Nun schließen sich zum Beispiel fiktiv 50 Leute zusammen die den optischen Typ einer französischen Bulldogge ansprechend finden. Veranstalten Shows, Wettbewerbe, ernennen Richter und diskutieren über die Auslegung des Rassestandards. Dann werden typvolle Linien bevorzugt, es entwickeln sich popular sires. Man lebt irgendwie in seiner Blase. Wird betriebsblind.
Ich glaube, das trifft es sehr gut. Irgendwie verliert so eine Gruppe dann den Bezug zum "normalen und gesunden" Hund und findet Röcheln halt normal und Schnarchen süß. Ich finde aber, es sagt trotzdem etwas über die ethischen Kriterien dieser Gruppe von Menschen aus - und ihrer Fähigkeit, sich in das leidende Tier hinein zu versetzen.
Unsere nationalen Rassen empfinde ich nun nicht grade als die Beispiele für Qualzucht. Wir sind standardgebendes Land für 32 Rassen. Die meisten davon sind Jagdgebrauchshunde oder Gebrauchshunde.
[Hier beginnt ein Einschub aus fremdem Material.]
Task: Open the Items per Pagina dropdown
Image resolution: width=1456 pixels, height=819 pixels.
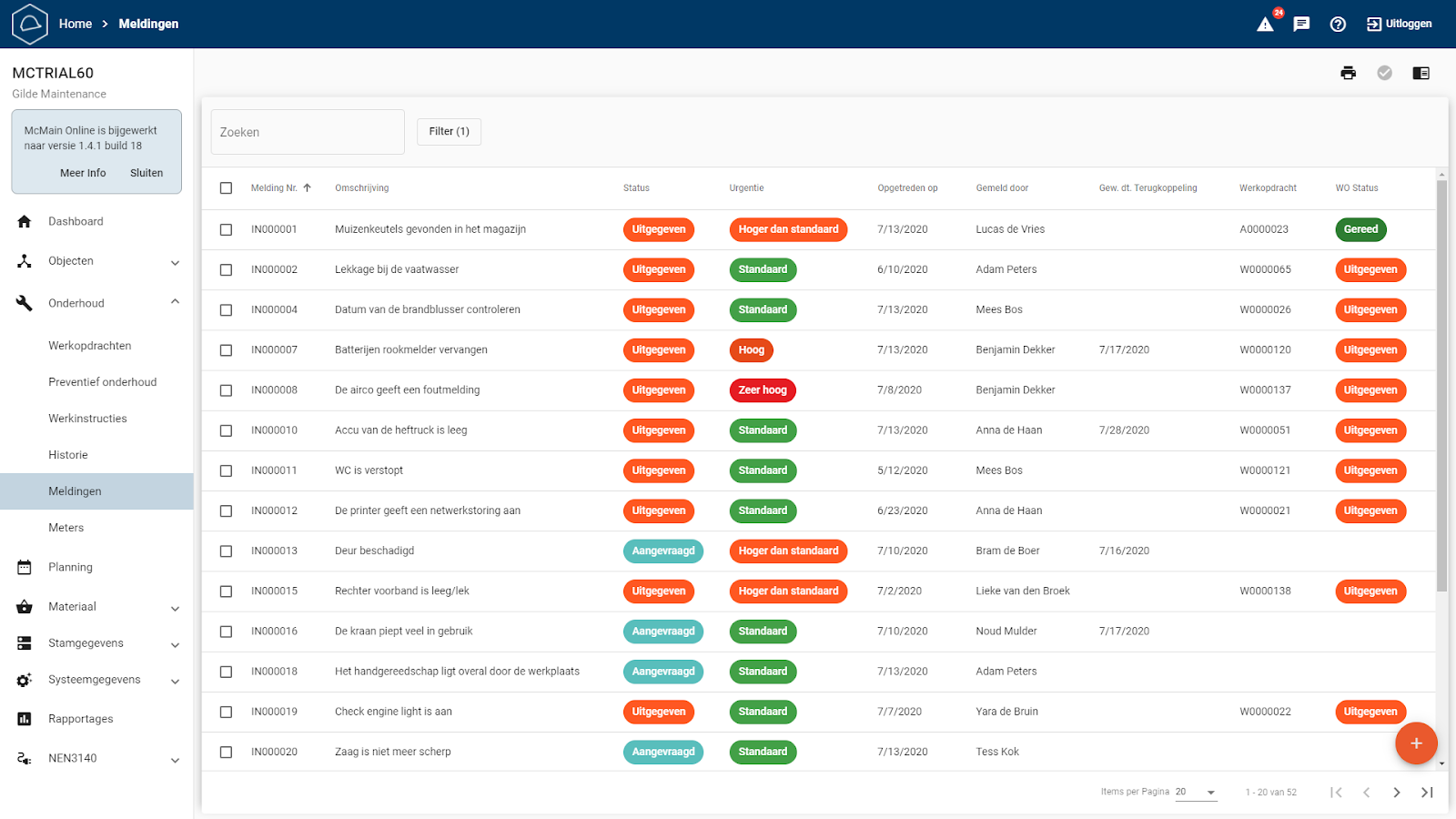Action: click(1195, 793)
Ich denke, Du hast recht. Die Jagdgebrauchshunde werden sicher keine Qualzuchten (und auch nicht übertypisiert), solange die Jagdgebrauchsprüfungen zur Zuchtzulassung nötig sind.
Aber wieviele von den 32 Rassen kann man Ersthundebesitzern empfehlen, die "nur" einen Familienhund suchen? Und gerade bei den Rassen oder Show-Linien, die in Frage kommen, häufen sich dann Übertypisierung und Qualzucht - logischerweise. Daher finde ich das Problem nicht zu vernachlässigen, auch wenn es letztlich nur wenige Rassen betrifft dafür aber viele Hunde.